Now here is what I can tell you from my experiences: The one similarity that failed projects share is a lack of understanding of the Design Review process.


I can also provide this good news: Most projects that come before the DRB are eventually approved. In fact, the best success stories are those created by architects and designers who have a thorough understanding of the process because they have been through it so many times.

Despite such successes, even the most experienced Laguna architect can be challenged by the process, due to its "discretionary" nature. Sometimes board members require more of what they want than guidelines dictate.

Faced with the challenges of the DR process, Laguna Beach residents are often left with two choices: avoid Design Review altogether — and perhaps give up their "dream home" — or try to better understand the process.
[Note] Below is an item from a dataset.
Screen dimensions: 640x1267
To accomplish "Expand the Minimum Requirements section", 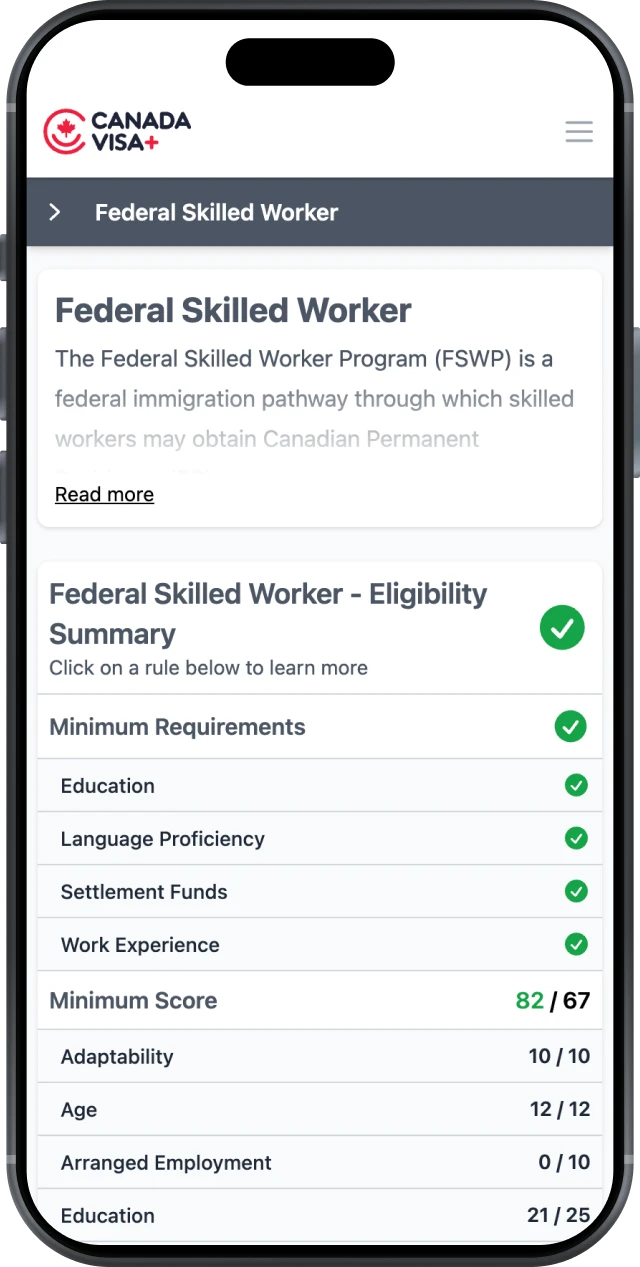I will (177, 727).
The purpose of my regular column is to help you through the Design Review process, either as an applicant or as a concerned neighbor. I want to help you better understand why some projects are approved, why others aren't, and why almost all projects that come before the DRB undergo significant changes.

Here, then, is my first piece of advice to anyone who will soon go through the process: Start by reading the recently adopted "Design Guidelines — A Guide to Residential Development."

This guidebook should help you through all three stages of a project—from initial planning to your first DR hearing to final approval or denial. Its overarching purpose is to bridge what has been a sometimes unfathomable gap between the development standards stated in the municipal code and the discretionary actions taken by the Design Review Board.